Am I the only one that thinks this is very unwholesome? Giving a simulacrum of human interaction to children who are presumably waay to young to understand [1] that they're talking to a novelty device. It's possible I'm being a luddite but then again perhaps people really need to stop trying to achieve 100% completion in turning Black Mirror episodes into reality.

[1] Which even many adults apparently don't understand!

On one hand, I totally get where you are coming from and feel similarly. On the other hand, we take our kids to the mall and tell them that lowly paid actor is _really_ Santa and he _really_ wants to hear what they want, and he totally isn't just counting down the minutes to his next smoke break. That doesn't strike me as an "authentic" human interaction so I'm ambivalent.

> tell them that lowly paid actor is _really_ Santa and he _really_ wants to hear what they want

To be fair, that is also pretty wild to me.

My 5 (at the time 4) year old always understood.
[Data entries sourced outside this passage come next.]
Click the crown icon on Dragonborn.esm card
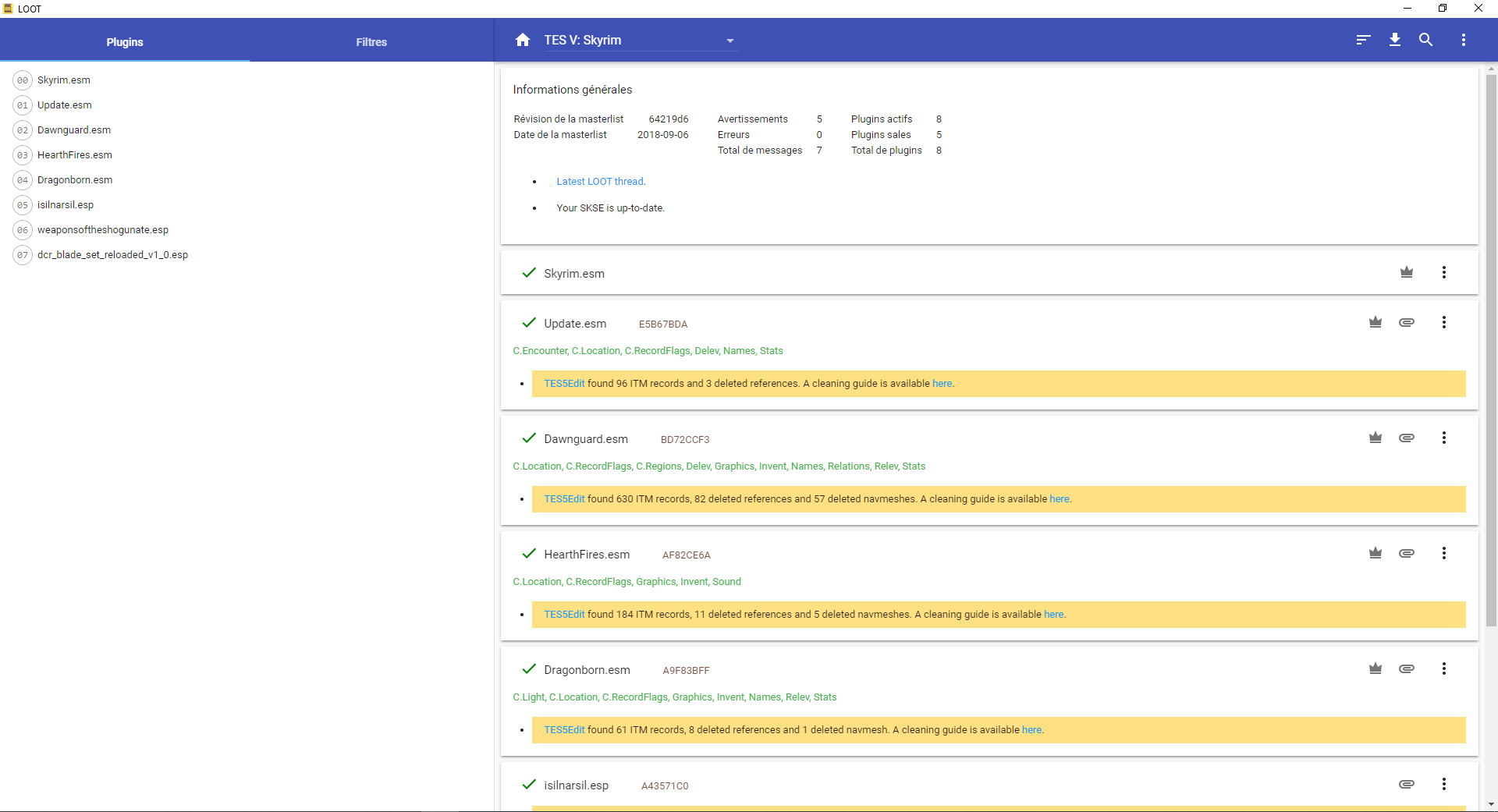Screen dimensions: 1498x812 [x=1375, y=668]

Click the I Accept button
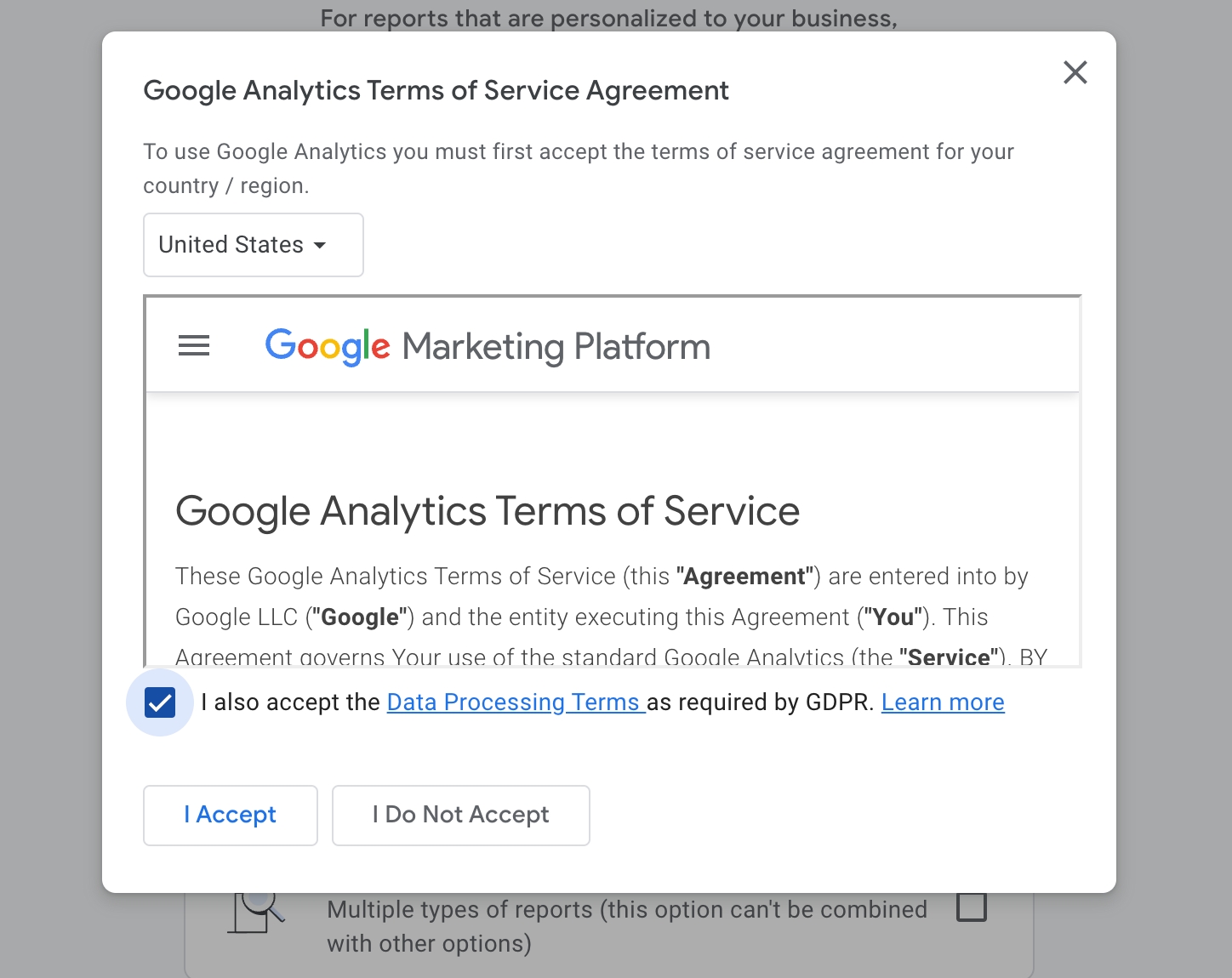pyautogui.click(x=231, y=815)
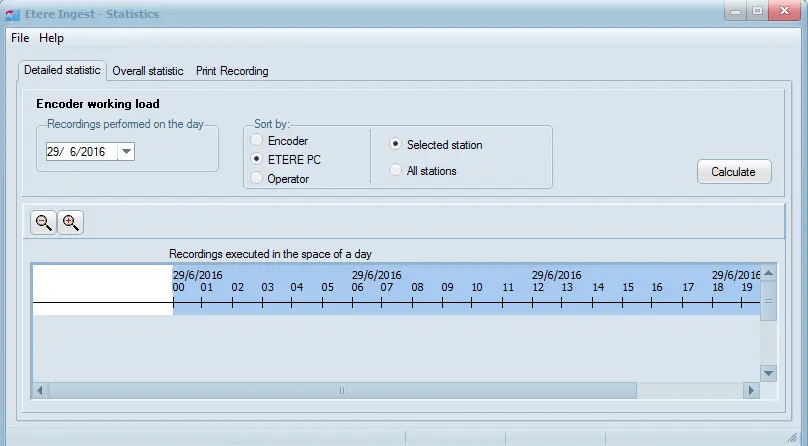Select the Operator sort option
This screenshot has height=446, width=808.
(257, 178)
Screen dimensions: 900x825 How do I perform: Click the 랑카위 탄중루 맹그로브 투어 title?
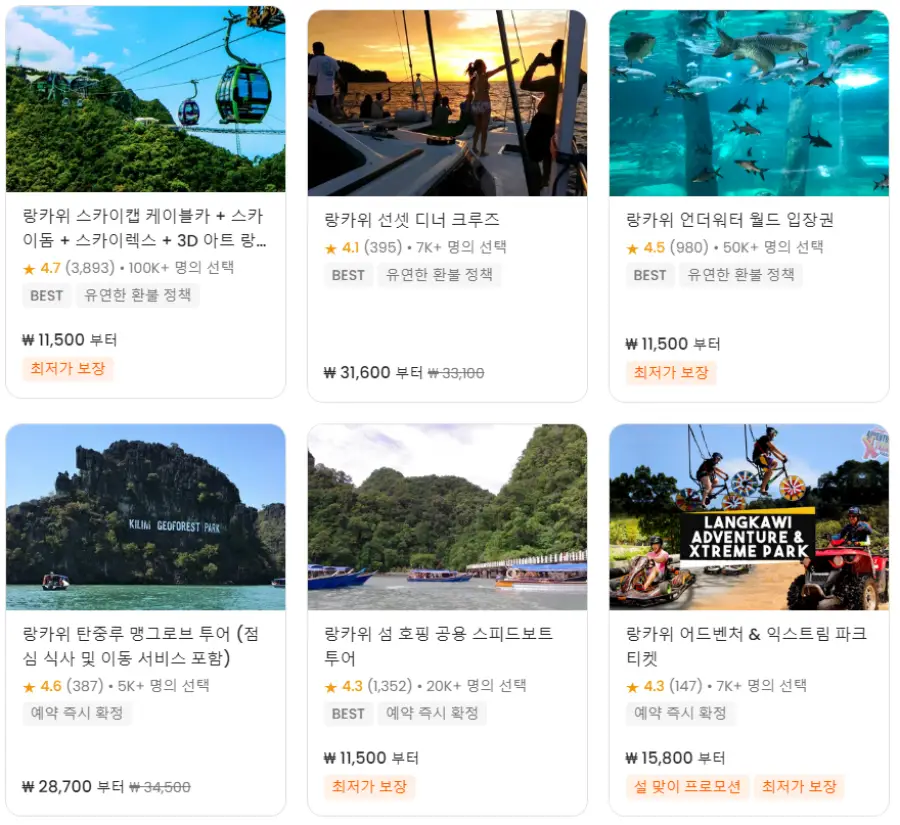coord(141,645)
We made a game out of it of ‘making new toys’ and she would tell me what it should say.

I would cut open toys and shove microcontrollers in them.

I think if you lie and tell a kid it’s a real person it would be damaging. My kid has fun role playing, she really suspends disbelief. When done she thinks it’s funny though/not confused.

Then why does the product description continually reiterate how “real” the conversations are?

Don’t worry, this is just the version for the proles, the higher caste kids will have actual humans playing Santa on the other end of their phones.